What do you mean you don't understand these? You spent no time thinking about them? You have never used this sync feature? (Your mention of Google Photos folder makes me assume otherwise.)

I'm trying to understand what kind of internal/mental model of these concepts you had when you said you don't understand it.

Mostly because these seem trivial, but naturally these are still pretty complex features (if someone wants to program/specify/test/verify/replicate them).

So, I feel I understand them, but just because I have a very-very basic guess of how this might have been implemented. (Which is basically how I think I would have implemented it.)



To be honest it's a combination of "I should not have to care about this" with "I skimmed the documentation and Google's unclear warnings and they didn't clear my questions" and "I'm confused by Google's multiple overlapping products and their similar names". And no, I don't think I've ever synced a folder with Photos, the way I use Dropbox.

So here's a little history of my usage:

Once upon a time, I used Picasa. Can't remember if it was a separate product that Google bought or if it was always Google's. I stored pictures from my vacations there.

Then Picasa ceased to exist. I believe Google automigrated all the pictures to... Google Photo? Or whatever it was called.

Fast forward till recently, and I got an email warning that Google Photo was about to be end-of-life'd. Soonish. I wasn't sure if I had to do something about it. I followed some unclear tutorial by Google, and I think that created the "Google Photos" folder. I'm not sure.
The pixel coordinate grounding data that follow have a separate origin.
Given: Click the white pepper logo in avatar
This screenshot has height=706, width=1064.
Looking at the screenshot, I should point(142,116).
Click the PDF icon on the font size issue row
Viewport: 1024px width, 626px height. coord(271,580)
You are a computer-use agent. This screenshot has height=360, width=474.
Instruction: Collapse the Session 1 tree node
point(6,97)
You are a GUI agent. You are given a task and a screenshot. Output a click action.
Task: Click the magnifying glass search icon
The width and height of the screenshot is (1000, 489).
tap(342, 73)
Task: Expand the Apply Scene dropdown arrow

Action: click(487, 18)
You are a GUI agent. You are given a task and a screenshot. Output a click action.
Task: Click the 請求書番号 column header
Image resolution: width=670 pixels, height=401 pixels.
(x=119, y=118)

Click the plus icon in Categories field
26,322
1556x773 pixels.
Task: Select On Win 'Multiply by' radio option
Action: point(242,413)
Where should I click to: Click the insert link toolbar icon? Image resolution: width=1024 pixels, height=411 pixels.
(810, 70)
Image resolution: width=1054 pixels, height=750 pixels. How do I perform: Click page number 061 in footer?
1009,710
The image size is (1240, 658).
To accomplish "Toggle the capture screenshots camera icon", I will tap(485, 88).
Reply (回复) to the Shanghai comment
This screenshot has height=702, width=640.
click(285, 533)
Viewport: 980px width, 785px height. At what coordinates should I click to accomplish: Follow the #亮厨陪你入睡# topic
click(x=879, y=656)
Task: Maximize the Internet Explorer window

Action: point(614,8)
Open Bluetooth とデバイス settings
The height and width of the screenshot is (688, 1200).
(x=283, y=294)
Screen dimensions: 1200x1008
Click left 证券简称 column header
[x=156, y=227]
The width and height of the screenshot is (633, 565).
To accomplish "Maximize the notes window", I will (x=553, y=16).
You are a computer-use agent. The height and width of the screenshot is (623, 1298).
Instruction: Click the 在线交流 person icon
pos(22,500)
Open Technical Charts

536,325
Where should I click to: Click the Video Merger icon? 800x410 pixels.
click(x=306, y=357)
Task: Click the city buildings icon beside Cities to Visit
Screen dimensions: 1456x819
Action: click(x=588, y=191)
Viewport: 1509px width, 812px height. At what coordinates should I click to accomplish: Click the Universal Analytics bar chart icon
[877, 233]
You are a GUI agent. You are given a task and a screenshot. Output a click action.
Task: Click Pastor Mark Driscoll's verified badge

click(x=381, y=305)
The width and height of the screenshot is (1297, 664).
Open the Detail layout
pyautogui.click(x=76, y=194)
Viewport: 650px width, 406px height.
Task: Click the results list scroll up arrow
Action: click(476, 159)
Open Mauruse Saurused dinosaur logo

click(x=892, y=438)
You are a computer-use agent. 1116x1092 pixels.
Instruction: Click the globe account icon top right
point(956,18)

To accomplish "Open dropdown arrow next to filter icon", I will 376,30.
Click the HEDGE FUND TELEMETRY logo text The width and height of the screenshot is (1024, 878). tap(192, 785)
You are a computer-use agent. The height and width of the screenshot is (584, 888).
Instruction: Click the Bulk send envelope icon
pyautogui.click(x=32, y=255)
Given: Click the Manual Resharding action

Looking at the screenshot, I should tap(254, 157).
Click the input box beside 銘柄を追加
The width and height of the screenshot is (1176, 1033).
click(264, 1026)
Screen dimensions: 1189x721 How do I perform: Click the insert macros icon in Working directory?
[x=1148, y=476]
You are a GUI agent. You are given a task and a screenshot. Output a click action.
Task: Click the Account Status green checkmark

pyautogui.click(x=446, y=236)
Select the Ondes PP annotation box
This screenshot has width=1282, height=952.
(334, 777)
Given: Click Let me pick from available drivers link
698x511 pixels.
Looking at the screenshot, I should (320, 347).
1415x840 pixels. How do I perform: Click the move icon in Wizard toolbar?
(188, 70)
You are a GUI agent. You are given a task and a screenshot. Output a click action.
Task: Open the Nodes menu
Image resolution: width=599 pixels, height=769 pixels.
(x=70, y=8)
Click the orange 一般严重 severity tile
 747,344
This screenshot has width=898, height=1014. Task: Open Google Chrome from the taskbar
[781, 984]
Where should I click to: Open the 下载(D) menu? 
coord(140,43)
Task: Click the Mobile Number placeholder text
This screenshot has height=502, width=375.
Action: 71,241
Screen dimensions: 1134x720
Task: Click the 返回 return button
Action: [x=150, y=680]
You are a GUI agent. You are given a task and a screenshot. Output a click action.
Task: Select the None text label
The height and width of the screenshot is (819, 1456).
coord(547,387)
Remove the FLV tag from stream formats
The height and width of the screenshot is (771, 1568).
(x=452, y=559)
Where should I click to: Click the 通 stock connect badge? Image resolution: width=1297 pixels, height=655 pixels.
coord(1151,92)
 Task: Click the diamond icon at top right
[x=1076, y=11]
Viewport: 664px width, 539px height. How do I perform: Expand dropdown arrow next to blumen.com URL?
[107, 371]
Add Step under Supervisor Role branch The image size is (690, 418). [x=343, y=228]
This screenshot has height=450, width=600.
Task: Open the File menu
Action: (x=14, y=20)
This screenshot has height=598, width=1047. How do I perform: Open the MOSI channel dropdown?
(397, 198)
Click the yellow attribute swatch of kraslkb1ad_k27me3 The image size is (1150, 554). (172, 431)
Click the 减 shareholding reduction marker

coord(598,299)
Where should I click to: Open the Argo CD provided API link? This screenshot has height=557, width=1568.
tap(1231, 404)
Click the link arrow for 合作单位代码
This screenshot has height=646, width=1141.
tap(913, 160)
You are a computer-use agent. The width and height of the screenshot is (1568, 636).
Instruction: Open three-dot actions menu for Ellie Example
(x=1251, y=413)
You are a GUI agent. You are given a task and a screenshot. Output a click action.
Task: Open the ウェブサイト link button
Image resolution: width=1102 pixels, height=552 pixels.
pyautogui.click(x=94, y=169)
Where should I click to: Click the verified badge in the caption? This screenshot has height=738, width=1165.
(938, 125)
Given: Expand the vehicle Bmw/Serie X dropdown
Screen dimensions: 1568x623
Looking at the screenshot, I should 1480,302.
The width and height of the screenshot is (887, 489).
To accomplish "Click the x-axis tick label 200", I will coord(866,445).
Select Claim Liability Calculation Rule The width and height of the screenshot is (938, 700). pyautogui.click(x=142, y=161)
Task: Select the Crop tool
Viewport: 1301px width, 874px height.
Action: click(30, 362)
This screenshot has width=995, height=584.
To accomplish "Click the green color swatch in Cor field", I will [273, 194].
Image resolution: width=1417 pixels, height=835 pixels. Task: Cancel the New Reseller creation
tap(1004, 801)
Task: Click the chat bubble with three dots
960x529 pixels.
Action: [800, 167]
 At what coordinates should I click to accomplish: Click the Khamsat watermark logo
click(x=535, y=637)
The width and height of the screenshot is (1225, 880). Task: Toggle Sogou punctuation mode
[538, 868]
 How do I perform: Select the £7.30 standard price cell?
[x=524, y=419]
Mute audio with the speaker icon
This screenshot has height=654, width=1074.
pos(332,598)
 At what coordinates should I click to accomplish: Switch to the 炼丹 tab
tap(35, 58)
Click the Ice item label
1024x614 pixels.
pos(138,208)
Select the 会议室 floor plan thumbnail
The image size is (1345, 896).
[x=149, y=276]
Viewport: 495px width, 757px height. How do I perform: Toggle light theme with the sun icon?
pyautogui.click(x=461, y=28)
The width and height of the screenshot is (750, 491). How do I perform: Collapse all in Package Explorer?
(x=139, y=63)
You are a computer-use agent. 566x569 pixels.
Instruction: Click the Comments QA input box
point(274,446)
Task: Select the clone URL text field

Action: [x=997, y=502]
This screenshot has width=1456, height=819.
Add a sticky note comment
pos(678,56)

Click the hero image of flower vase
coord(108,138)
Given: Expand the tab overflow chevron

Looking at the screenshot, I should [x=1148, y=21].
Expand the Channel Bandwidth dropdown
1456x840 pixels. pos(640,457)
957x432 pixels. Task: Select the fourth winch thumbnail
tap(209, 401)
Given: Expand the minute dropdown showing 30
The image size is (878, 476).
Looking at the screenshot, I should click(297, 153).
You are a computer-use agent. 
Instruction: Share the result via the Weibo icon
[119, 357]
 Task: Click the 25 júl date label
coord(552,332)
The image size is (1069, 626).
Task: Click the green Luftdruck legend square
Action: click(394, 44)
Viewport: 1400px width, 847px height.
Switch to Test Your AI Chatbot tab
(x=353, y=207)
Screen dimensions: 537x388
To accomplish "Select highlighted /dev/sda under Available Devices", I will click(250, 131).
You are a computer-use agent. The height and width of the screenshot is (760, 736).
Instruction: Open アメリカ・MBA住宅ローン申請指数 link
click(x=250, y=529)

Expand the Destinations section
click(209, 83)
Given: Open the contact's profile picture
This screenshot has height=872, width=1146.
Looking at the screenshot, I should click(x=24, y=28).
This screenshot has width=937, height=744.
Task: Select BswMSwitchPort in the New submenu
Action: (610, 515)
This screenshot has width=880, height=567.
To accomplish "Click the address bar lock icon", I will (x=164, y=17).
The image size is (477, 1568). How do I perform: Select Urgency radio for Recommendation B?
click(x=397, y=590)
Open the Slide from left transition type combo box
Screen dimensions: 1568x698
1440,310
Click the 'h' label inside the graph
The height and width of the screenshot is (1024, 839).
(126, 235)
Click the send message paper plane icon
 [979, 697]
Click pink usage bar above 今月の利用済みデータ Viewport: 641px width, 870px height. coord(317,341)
I'm also not sure if what I did was enough to backup my photos. I hope so!

Then I got my phone stolen! I thought I had lost all the pictures on my phone, some of them with sentimental value (I know, I know... backups!) Then I was surprised to find Google had automatically backed them up to... Google Photo? Google Drive? I'm not sure. I do know they are not easy to navigate now. I don't remember asking my Android phone to sync my pictures, either. Maybe I did. Who knows?

Nothing about this seems intuitive or trivial to me. I know if I put more effort into this I could understand it, but I honestly don't think I should have to. And I don't think regular non-tech users will find it understandable even if they read the documentation and tutorials.

Google themselves seem to understand it's not exactly clear, which is why they say "some users are confused by [...]".


Thanks for the explanation, really!

Of course I think it's absolutely a mess. (Reading Google documentation is probably the most important thing NOT to do, it just confuses people while generally being completely unhelpful and less than useless.) And this is because Google is a master of failed communication. They just so suck at it, I don't know how can they consistently be so bad at it.

Anyway, the products and the concepts and the engineering and the flow is mind-boggingly simple.

Picasa evolved to Google Photos. The desktop client vanished. There's a Google Photos app, default on [all? most?] Android phones. And it has a backup/sync function, so if you connect your Google account it syncs photos to Google Photos. (This can be disabled, and there are probably countless apps that can/do backup to Google Drive though!)

Google Drive is completely separate, except they added an optional feature pseudo-folder. Which was bound to confuse people. Because [I guess] they exposed the underlying "files" from Google Photos. (Of course they are just blobs on a blobstore and tables in a DB.) So they connected that API/DB from Gphoto to Gdrive, and made it look like files. Which is stupid, because the semantics was never defined/cleared for users who are not somehow imaginary-systems engineers.